At first, no one believed it was true. Then after surgery my mother was the only one who was around me and paid close attention to me. My father and my older sister always did things without me while my mum would do things to keep me entertained at the house. Because I felt like too much of a burden, it was very lonely growing up in those stages of my life.

 

Scariest moment?

Trying to monitor myself as a young child. If I were on the playground at school and fell I would be extremely paranoid and worried that something might’ve happened to my hip again and I’d start crying asking the nurse to call my mum. 

 

Do you use an aid?

I don’t use an aid all the time but I keep a cane in my car for times when I’m in a great deal of pain. 

 

What are your goals?

I just want my hip to feel good when I go into my career and to know it won’t be holding me back. However I can do that, whether it would be medication or surgery or weight loss, thats all I want, is to never let it get in my way like it is now. Aside from the disability I want to finish college and become a radiologist (irony) and be overall happier with the cards I’ve been dealt in life. 

 

Has having DHD changed your outlook on the world?

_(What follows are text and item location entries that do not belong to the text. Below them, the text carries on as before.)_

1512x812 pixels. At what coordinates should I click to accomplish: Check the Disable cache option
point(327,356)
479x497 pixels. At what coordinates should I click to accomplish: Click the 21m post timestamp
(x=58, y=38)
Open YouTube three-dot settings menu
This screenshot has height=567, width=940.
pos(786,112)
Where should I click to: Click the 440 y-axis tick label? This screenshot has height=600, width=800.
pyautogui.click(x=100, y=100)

I’ve never thought about this until now but yes it has. It’s made me way more aware about people with disabilities and made me realise all the ableist things I had to unlearn that I was taught at a young age. I used to judge when I’d see a young person coming out of a car in a handicapped spot, but now I am that person as well. It’s defiantly taught me to be compassionate and caring, just by seeing my mother take care of me my whole life. I look at things in an optimistic attitude now because if I can manage my pain and have been through all that I did, my other problems seem minuscule in comparison. 

 

What's one thing in the healthcare system that is a problem you would like to change?

It’s a problem to me that my doctor refused to prescribe me high pain medication because of my age, when really I’d only need them when my pain is too much for my regular medication. It’s like, what am I supposed to do? Waste my regular medication and be bed- ridden all day? Also the fact that they wouldn’t give me a permanent disability placard for my car. I’m not temporarily disabled so I don’t understand why my physician would only write me a temporary placard. The healthcare system seems to only cater to older patients with common diseases. The second that you’re young with disability you don’t get taken seriously. 

 

What's one thing you would tell someone who has just found out they have DHD? 

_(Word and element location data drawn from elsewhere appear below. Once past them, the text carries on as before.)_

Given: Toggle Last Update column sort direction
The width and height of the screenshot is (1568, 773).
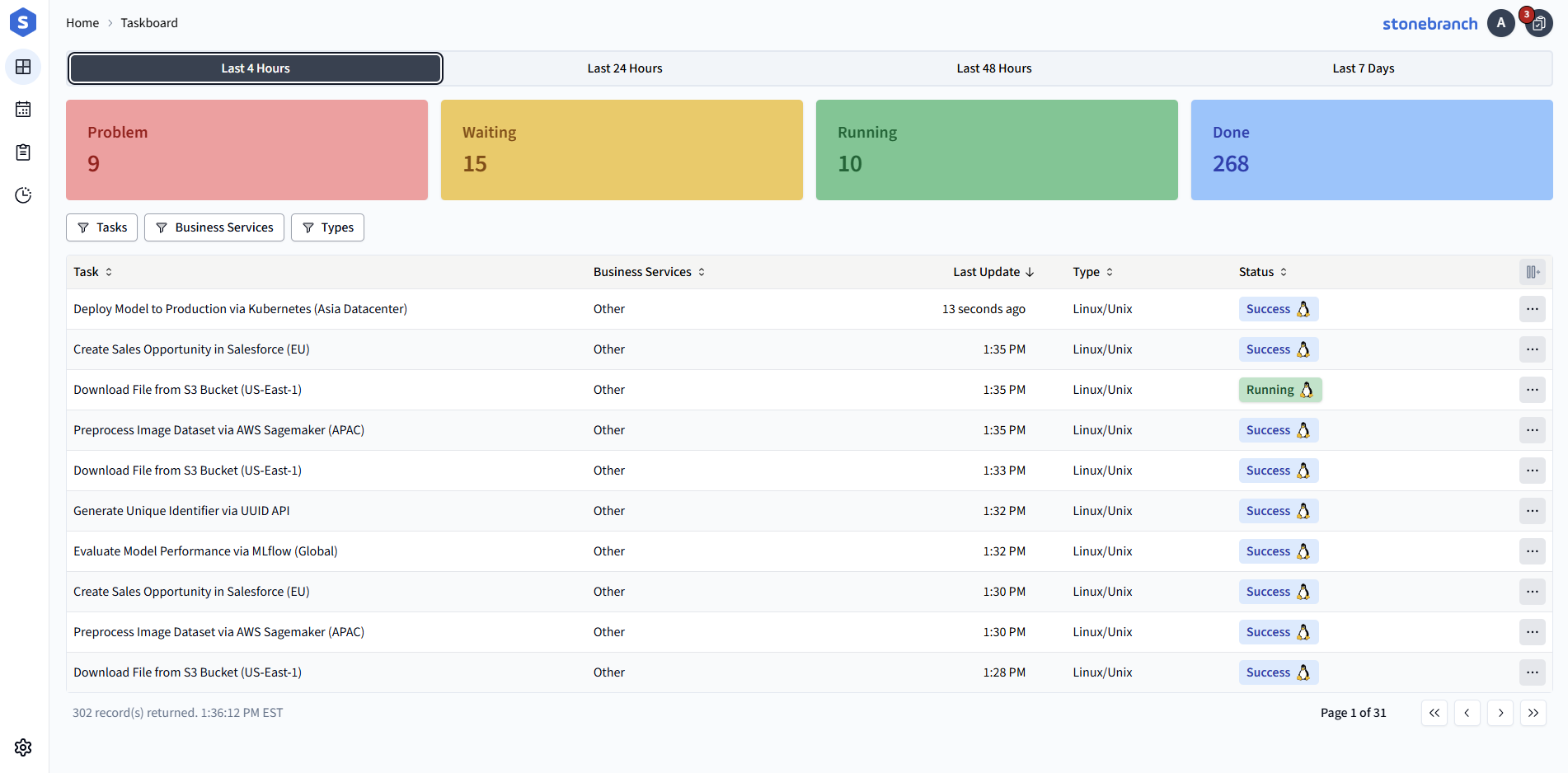Looking at the screenshot, I should [x=993, y=272].
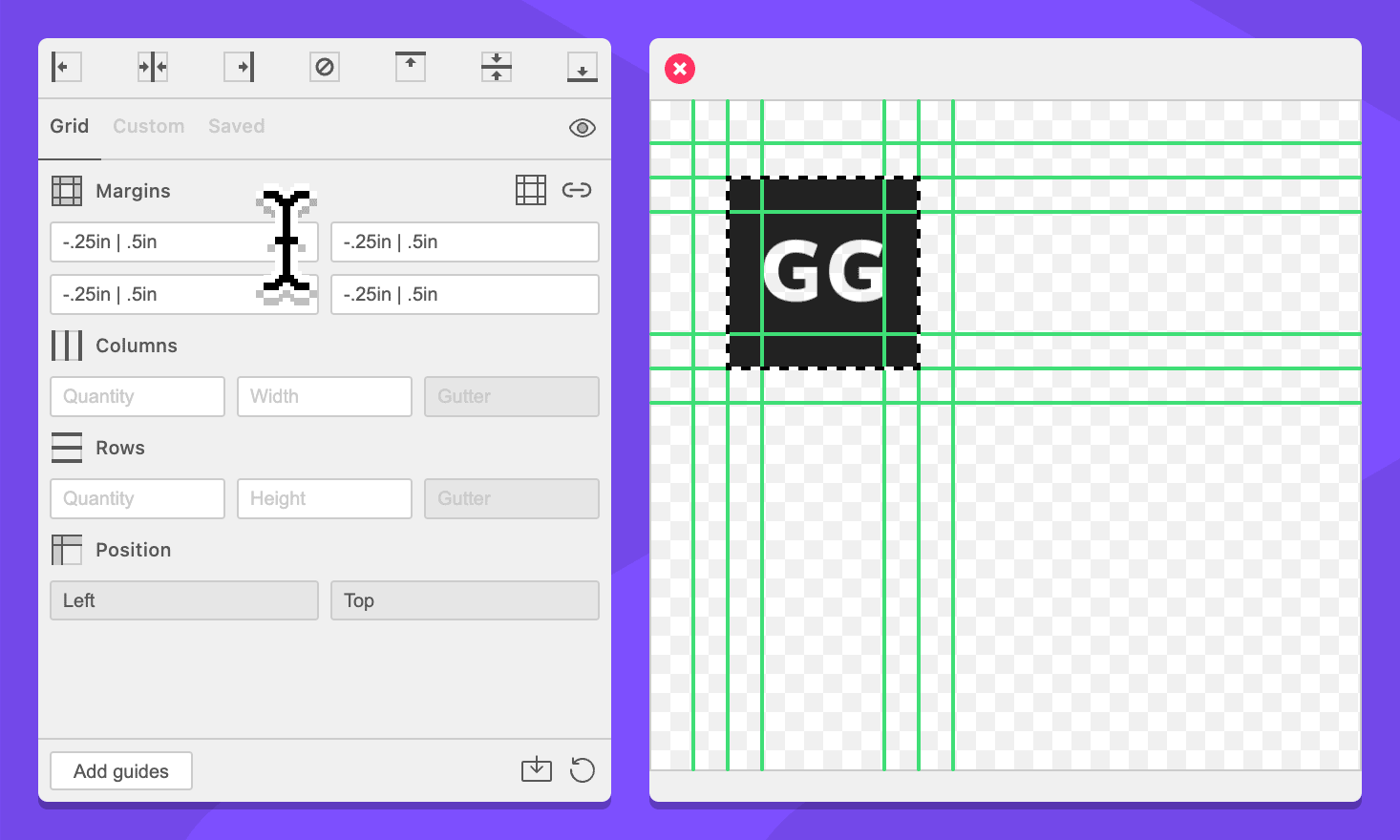Viewport: 1400px width, 840px height.
Task: Click the clear guides icon
Action: tap(325, 67)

I would tell them to NOT BE AFRAID TO SPEAK UP and not be afraid for people to accommodate you. In the long run, you’re going to have to deal with this for the rest of your life, so it’s best to not hold back when you need something. Also, be patient with your body. For many years I hated my boy for putting me through so much pain and heartache but I am better for it, and your body should be taken care of and appreciated no matter how much you think it mistreats you. Trust me, it will be hard for many years and just when you feel like giving up, please remember that there are in fact other people like you, even though it doesn’t seem like it. The online community is such a great thing!! Look into it and make yourself know and reach out to other people who have Hip Dysplasia. But most of all, good luck and take care of yourself in any means necessary.

 

Whats one thing you would tell an able-bodied person?  

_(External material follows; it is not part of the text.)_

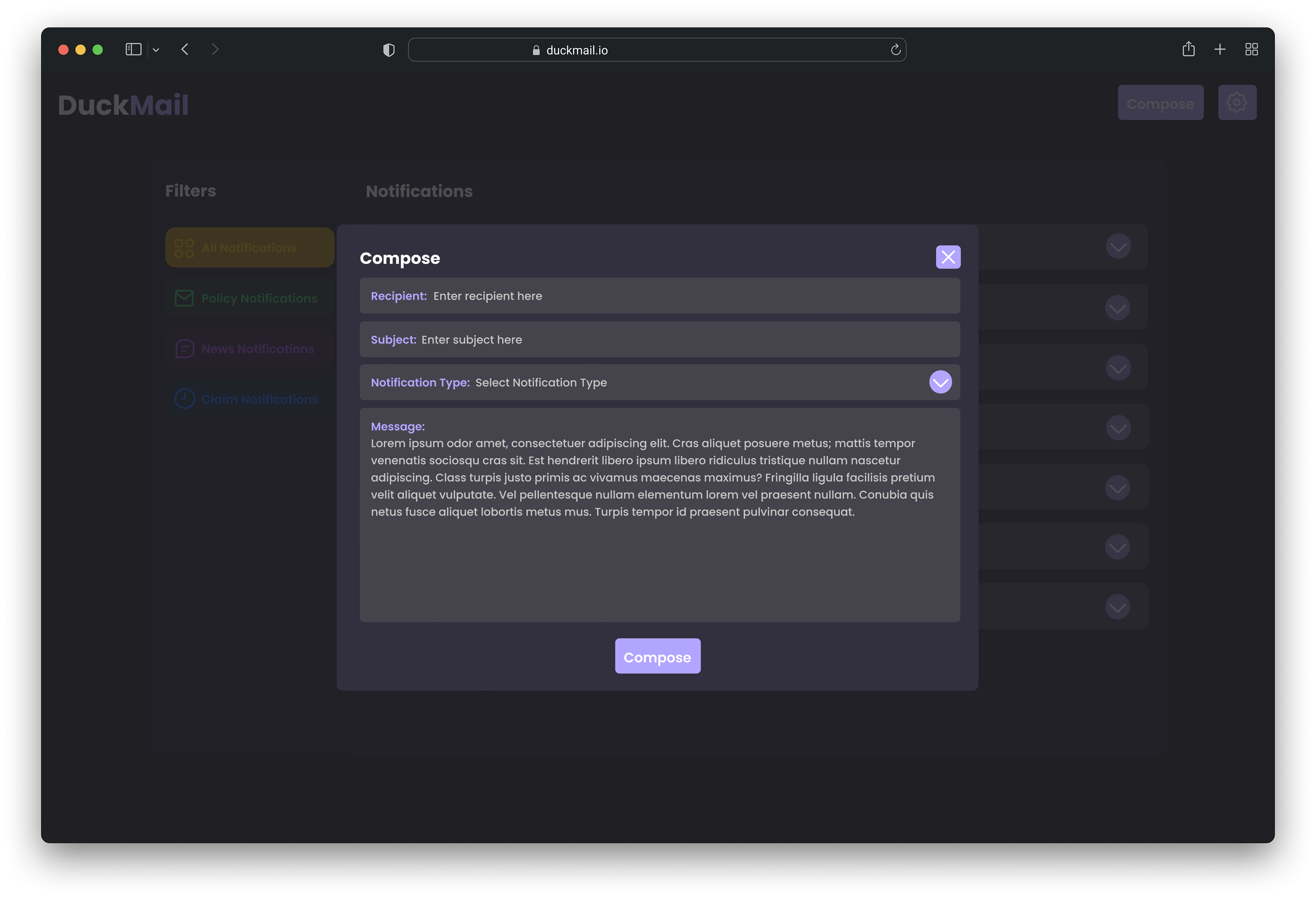Go back with the browser back arrow
The height and width of the screenshot is (898, 1316).
(185, 50)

I always want to tell able-bodied people that they take their healthy bodies for granted. So please, take care of yourself and appreciate what you have been given. Not everyone, no matter what age, was dealt a healthy body. Be aware of us and our needs and be aware that there is a huge flaw in society about how we view disability. Educate yourself and hopefully through that you will be a little more compassionate to people with disabilities and learn to appreciate your body more.